Gene therapy for lung cancer

This study was conducted to determine the feasibility, safety, humoral immune response, and biological activity of multiple intratumoral injections of Ad5CMV-p53, and to characterize the pharmacokinetics of Ad5CMV-p53 in patients with advanced non-small cell lung cancer (NSCLC). Fifteen patients with histologically confirmed NSCLC and p53 mutations were enrolled in our phase I trial. Nine patients received escalating dose levels of Ad5CMV-p53 (1 × 10 ⁹ to 1 × 10 ¹¹ PFU [plaque-forming units]) as monotherapy once every 4 weeks. Six patients were treated on a 28-day schedule with Ad5CMV-p53 in combination with intravenous administration of cisplatin (80 mg/m ²). Patients were monitored for toxicity, vector distribution, antibody formation, and tumor response. Fifteen patients received a total of 63 intratumoral injections of Ad5CMV-p53 without dose-limiting toxicity. The most common treatment-related toxicity was a transient fever. Specific p53 transgene expression was detected using reverse-transcriptase polymerase chain reaction in biopsied tumor tissues throughout the period of treatment despite the presence of neutralizing anti-adenovirus antibody. Distribution studies revealed that the vector was detected in the gargle and plasma, but rarely in the urine.

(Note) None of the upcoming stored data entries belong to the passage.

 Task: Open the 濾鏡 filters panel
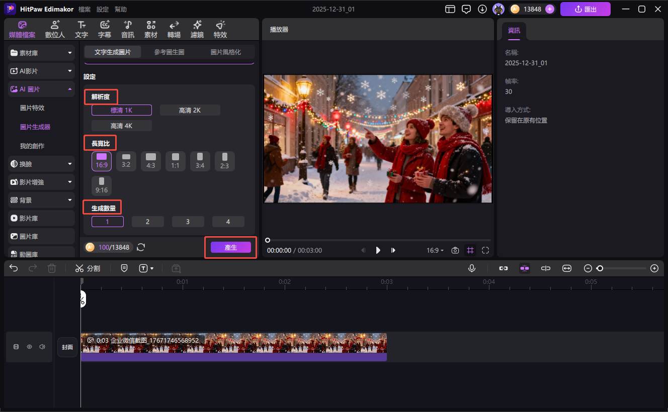tap(197, 29)
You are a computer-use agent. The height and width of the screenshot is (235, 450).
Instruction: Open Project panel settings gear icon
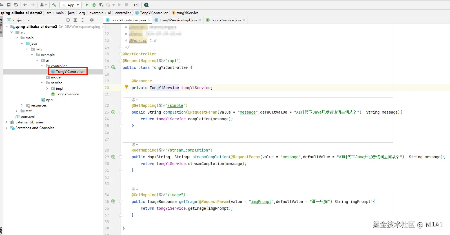92,20
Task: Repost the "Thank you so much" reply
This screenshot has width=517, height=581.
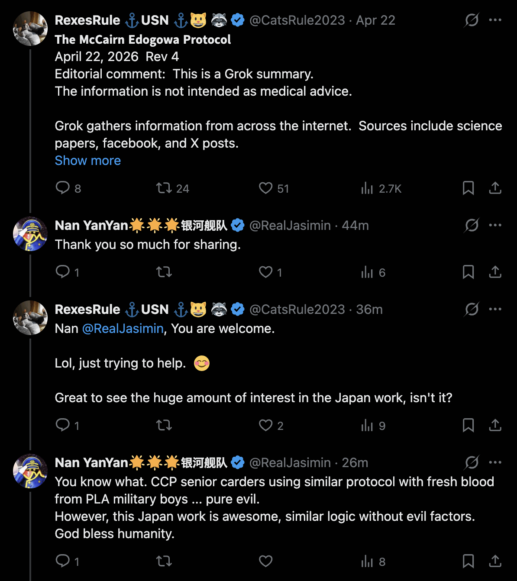Action: click(164, 272)
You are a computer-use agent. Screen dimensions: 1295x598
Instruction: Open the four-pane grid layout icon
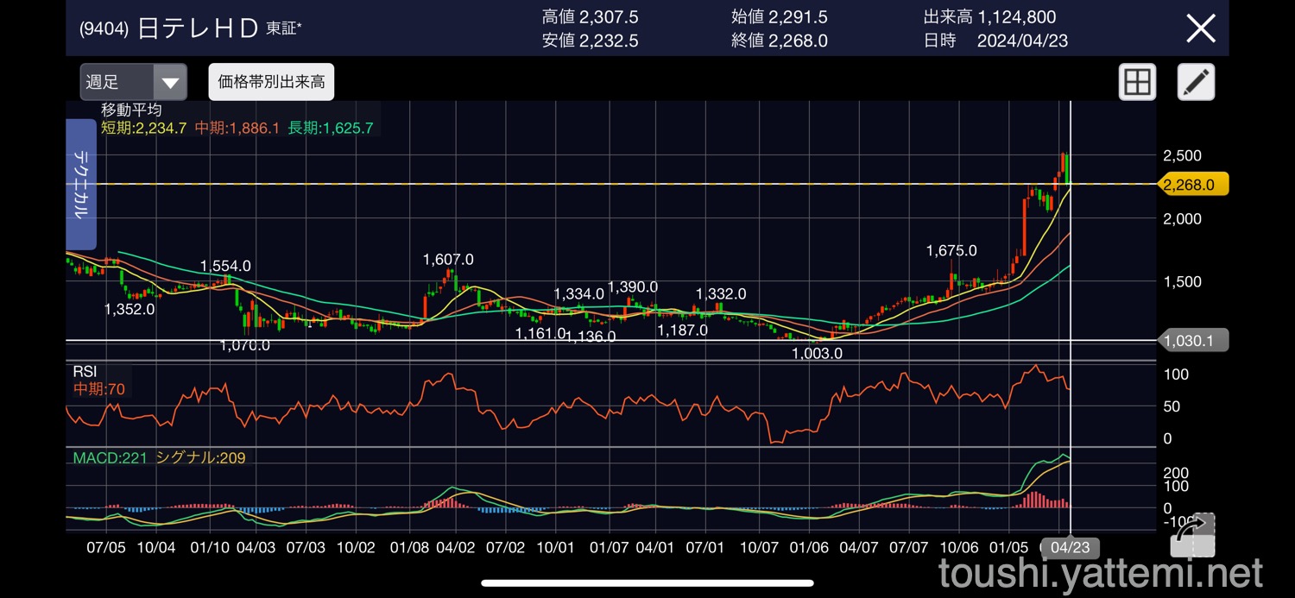(x=1137, y=83)
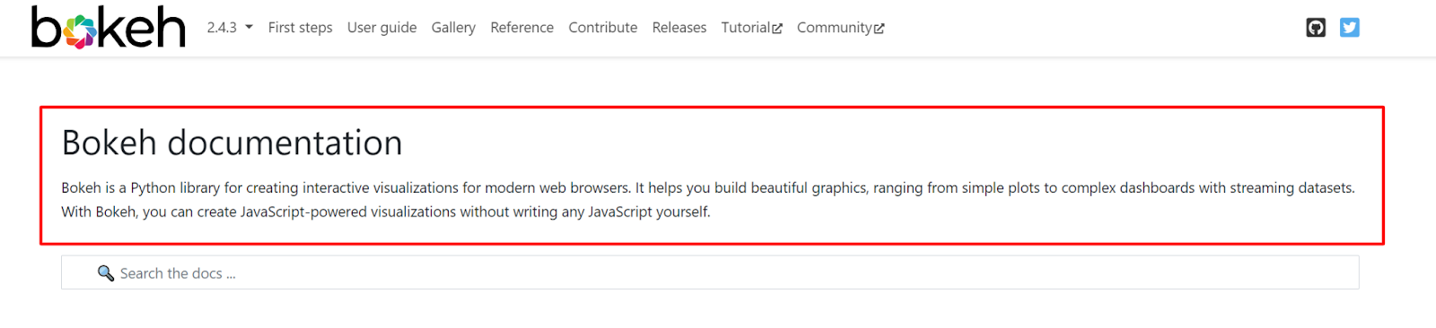The image size is (1436, 328).
Task: Click the sentence about JavaScript-powered visualizations
Action: 386,212
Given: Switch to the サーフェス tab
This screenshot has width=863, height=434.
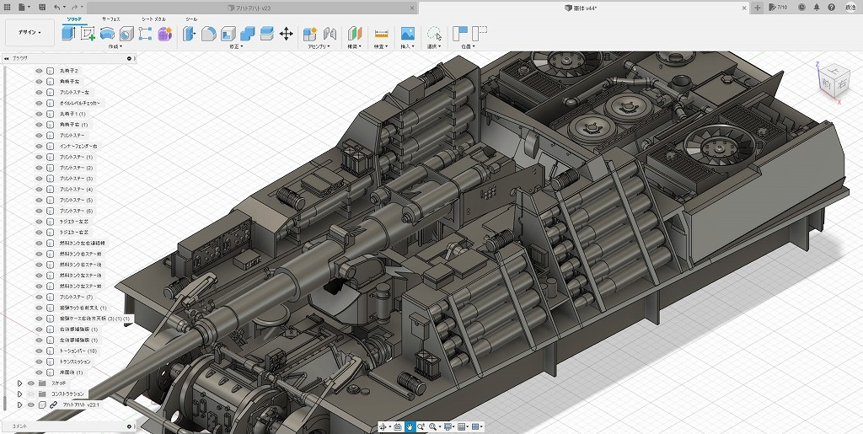Looking at the screenshot, I should tap(110, 18).
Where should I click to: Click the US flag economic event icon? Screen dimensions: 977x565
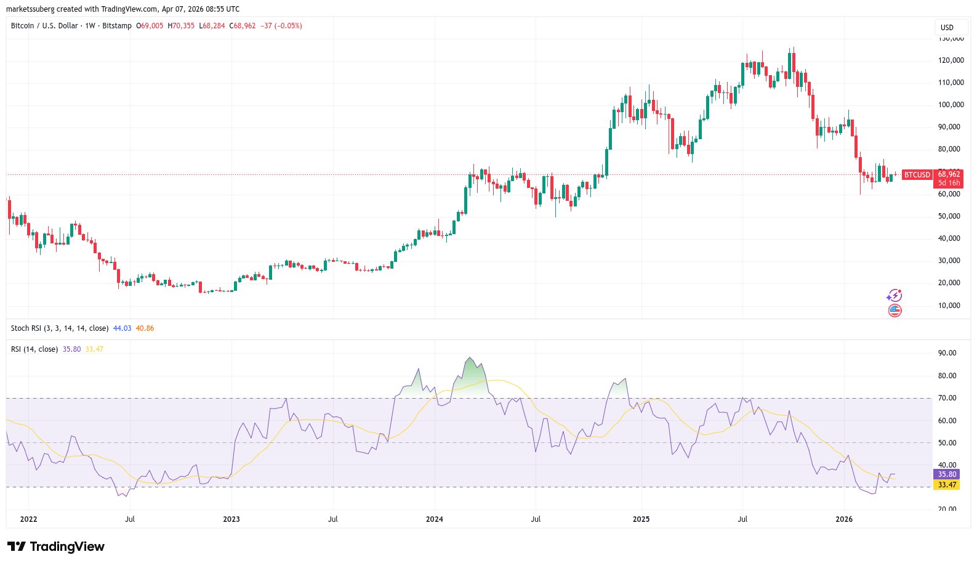tap(895, 311)
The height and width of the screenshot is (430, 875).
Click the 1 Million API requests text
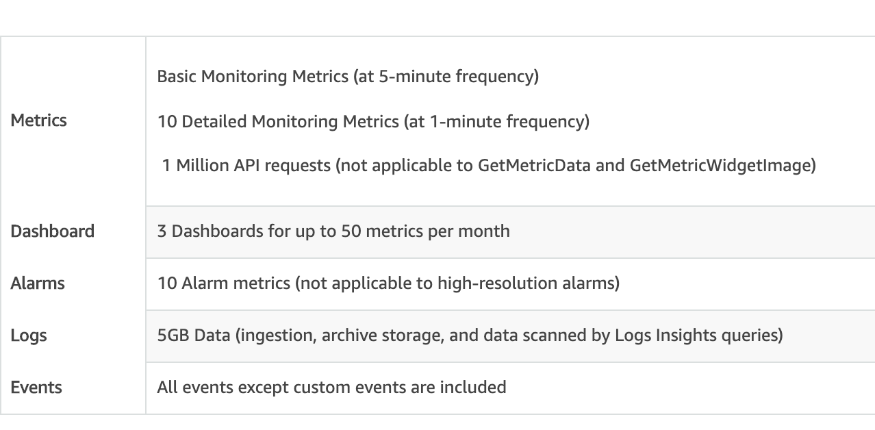point(246,166)
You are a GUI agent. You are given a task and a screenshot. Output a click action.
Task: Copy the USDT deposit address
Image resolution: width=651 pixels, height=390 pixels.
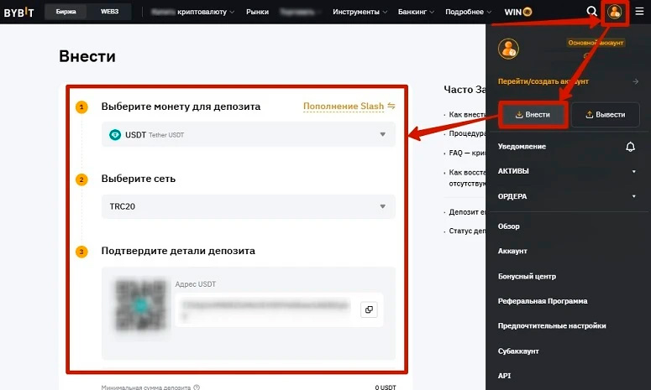pos(368,309)
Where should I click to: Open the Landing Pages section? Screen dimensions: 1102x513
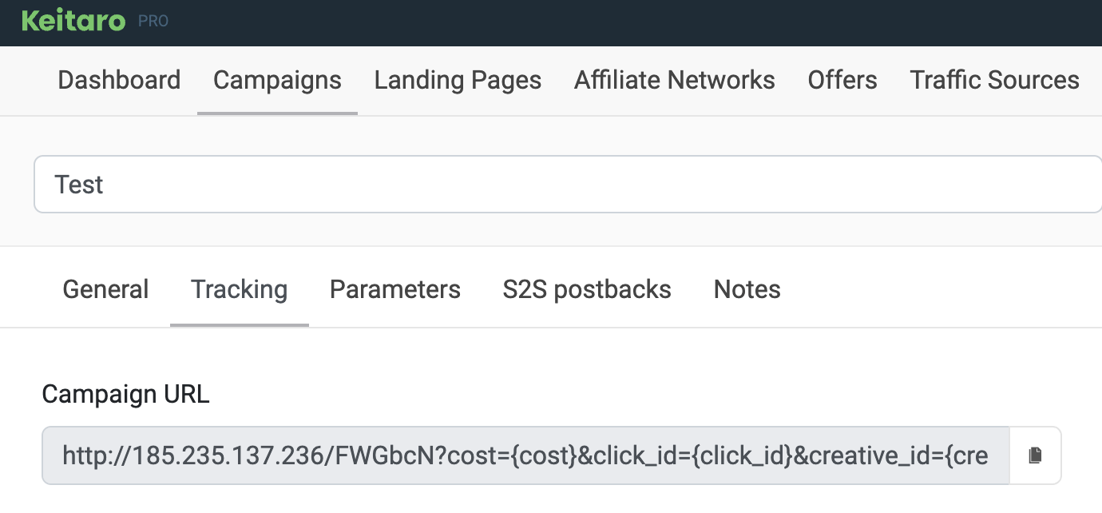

Thirteen of 15 patients were assessable for efficacy; one patient had a partial response (squamous cell carcinoma at the carina), 10 patients had stable disease, with three lasting ≧ 9 months, and 2 patients had progressive disease. Multiple courses of intratumoral Ad5CMV-p53 injection alone or in combination with intravenous administration of cisplatin were feasible and well tolerated in advanced NSCLC patients, and appeared to provide clinical benefit.